Structural Inequity in Prenatal Care: What the Data Actually Show
A 10-part series by Amos Grünebaum, MD
I have practiced obstetrics for 50 years. I have watched Black women die at rates that should not exist in a wealthy country, and I have watched a policy response build that addresses almost everything except the actual mechanisms of death. This series is my attempt to say, with evidence, what is really happening and what would actually help. The first three posts are free. The rest are for paid subscribers at obmd.com.
I want to tell you why I wrote this series.
I have been an obstetrician for more than 50 years. I have delivered thousands of babies. I have sat with families after losses. I have watched this specialty evolve through sonography, through the cesarean epidemic, through the evidence-based medicine movement, and now through the arrival of artificial intelligence in clinical practice. I have seen many things improve. I have seen some things not improve at all.

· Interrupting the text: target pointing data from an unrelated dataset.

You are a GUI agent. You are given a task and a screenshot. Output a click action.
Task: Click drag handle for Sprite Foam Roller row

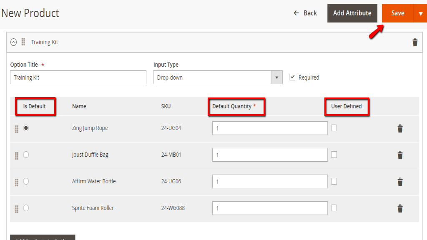point(17,209)
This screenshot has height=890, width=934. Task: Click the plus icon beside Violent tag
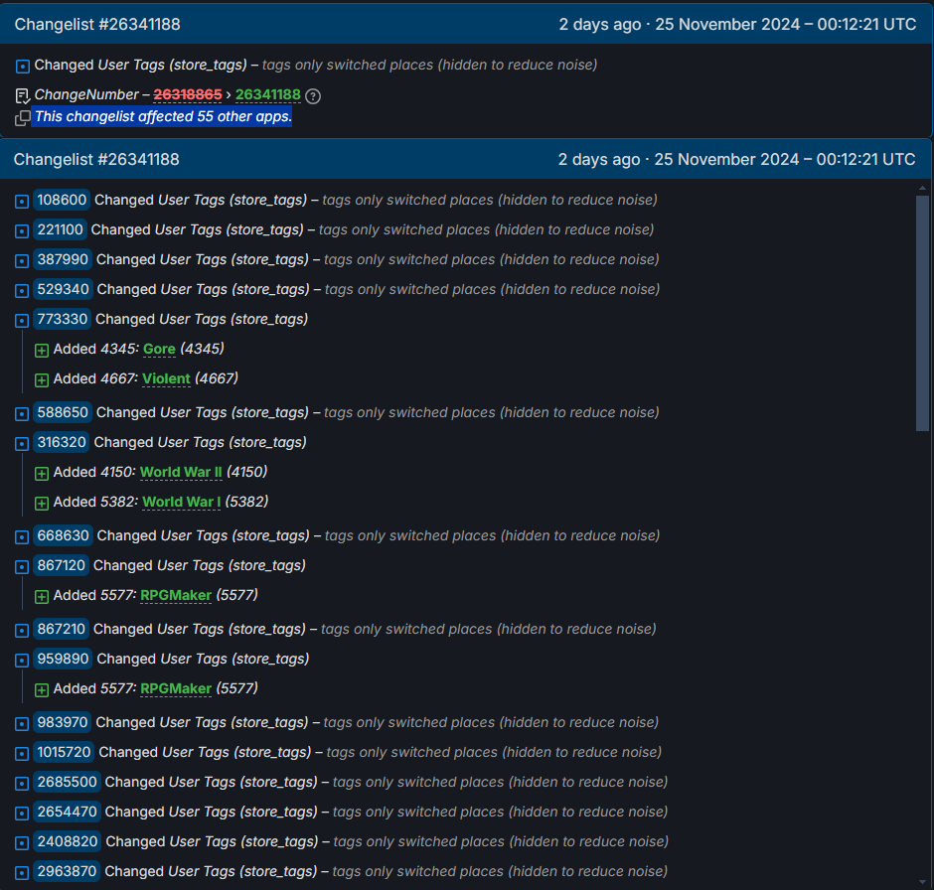(x=41, y=379)
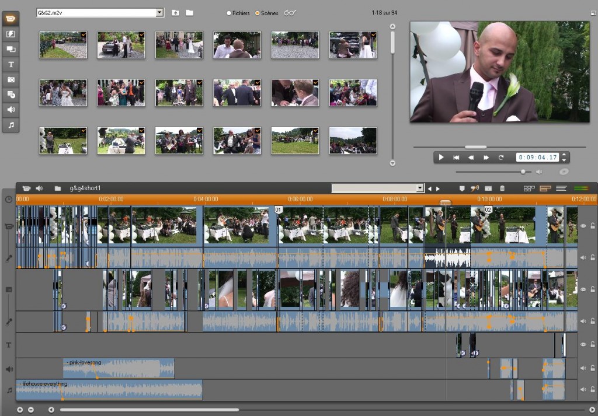Select the Fichiers radio button
The width and height of the screenshot is (598, 416).
[229, 13]
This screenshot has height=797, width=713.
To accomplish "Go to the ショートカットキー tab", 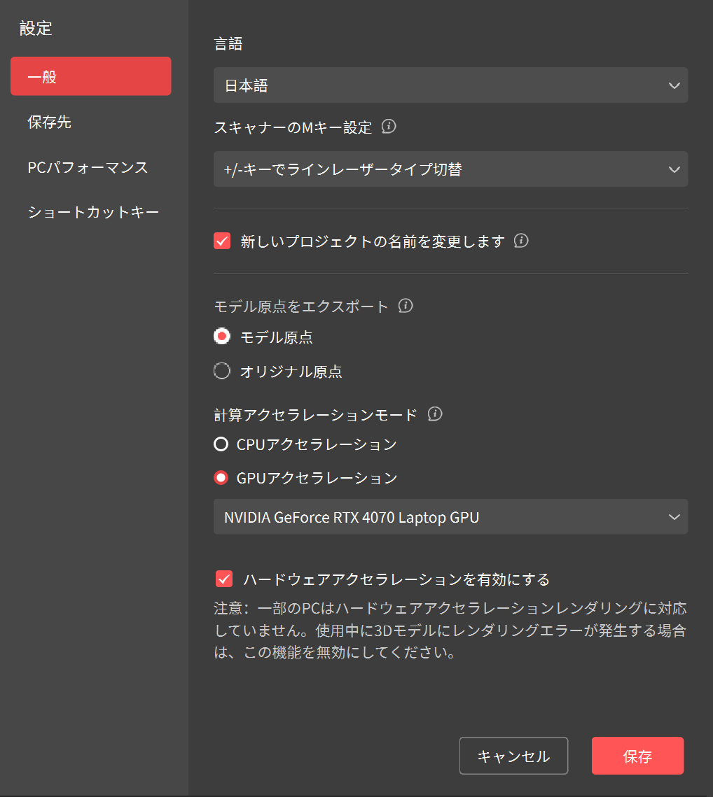I will point(93,212).
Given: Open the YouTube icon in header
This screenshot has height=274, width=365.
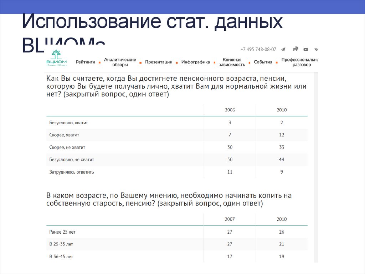Looking at the screenshot, I should 306,50.
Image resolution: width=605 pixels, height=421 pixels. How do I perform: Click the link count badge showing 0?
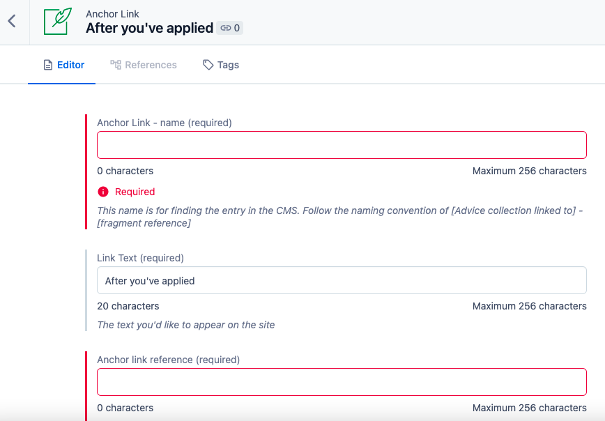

Black maternal mortality is in the second category. The three-times gap, the persistent excess in pregnancy-related deaths among Black women compared with white women, has not closed in any meaningful way despite decades of awareness, advocacy, publication, and policy attention. In some periods it has widened. The problem is not invisible. It is not unstudied. It is not undiscussed. And yet it persists.
I believe it persists, in significant part, because the dominant policy response has been aimed at the wrong targets. The conversation about Black maternal mortality has centered on clinician attitudes: implicit bias, cultural competency, racially insensitive care. These are real phenomena. They deserve attention. But the evidence for attitude-focused interventions as mechanisms for reducing maternal mortality is, at this moment, essentially nonexistent. And the structural mechanisms that the evidence does implicate, insurance payment hierarchies, hospital quality stratification, postpartum coverage gaps, faculty practice non-participation, have received a fraction of the policy energy directed at training modules and doula billing codes.
This is not ignorance. It is a choice. And choices have beneficiaries. Understanding who benefits from the current policy response, and who does not, is as important as understanding the clinical evidence itself.
I wrote this series to say directly what I believe the data show, and what I believe a rational, evidence-based response to Black maternal mortality would look like. I am aware that some of what follows will be contested. I have tried to be precise about what the evidence establishes and what it does not. I have tried to engage with the strongest version of arguments I disagree with before explaining why I disagree with them. I have tried to write in the same voice I would use if I were presenting this material at grand rounds: direct, evidence-grounded, and unwilling to let the comfort of the audience substitute for the accuracy of the argument.
The women whose lives this series is about deserve that standard. I have tried to meet it.
Why This Series, Why Now
Three things brought this series into focus at this particular moment.
First, the April 2026 publication in JAMA Network Open of the most comprehensive systematic review of doula care outcomes to date. The review examined 21 studies covering 26 years of evidence. Its strongest findings were for reduced maternal anxiety and improved breastfeeding initiation. Maternal mortality was not a demonstrated outcome. At the same moment, 26 states have enacted Medicaid coverage for doula care, and California has written doula programs into law as a mechanism for addressing racial disparities in birth outcomes. The gap between what the evidence shows doulas accomplish and what policy is claiming they will accomplish is significant, and it deserves to be named.
Second, a separate systematic review, published in Science Advances in 2024, examined 77 studies of implicit bias training in healthcare settings. It found that not one of those 77 studies had examined patient outcomes. Zero. California has mandated implicit bias training for all perinatal clinicians based on this evidence base. The mandate is in place. The evidence for its clinical benefit does not exist.
Third, my own observation, documented in a LinkedIn post that generated significant response, of a specific and concrete structural failure: the faculty obstetric practices of every major academic medical center in Manhattan list their accepted insurance plans prominently on their websites. Aetna. Cigna. United. Blue Cross. Medicare. Medicaid does not appear on any of them. A pregnant woman with Medicaid in Manhattan cannot be seen for prenatal care in any of the faculty practices of the institutions that train the next generation of obstetricians, that sit on the committees that write national guidelines, and that publish the research on maternal health disparities. She is directed to the resident clinic. This is not a written policy. It is the cumulative result of individual practice decisions that together constitute a two-tier system operating inside institutions that claim, in their mission statements and their grant applications, to be committed to health equity.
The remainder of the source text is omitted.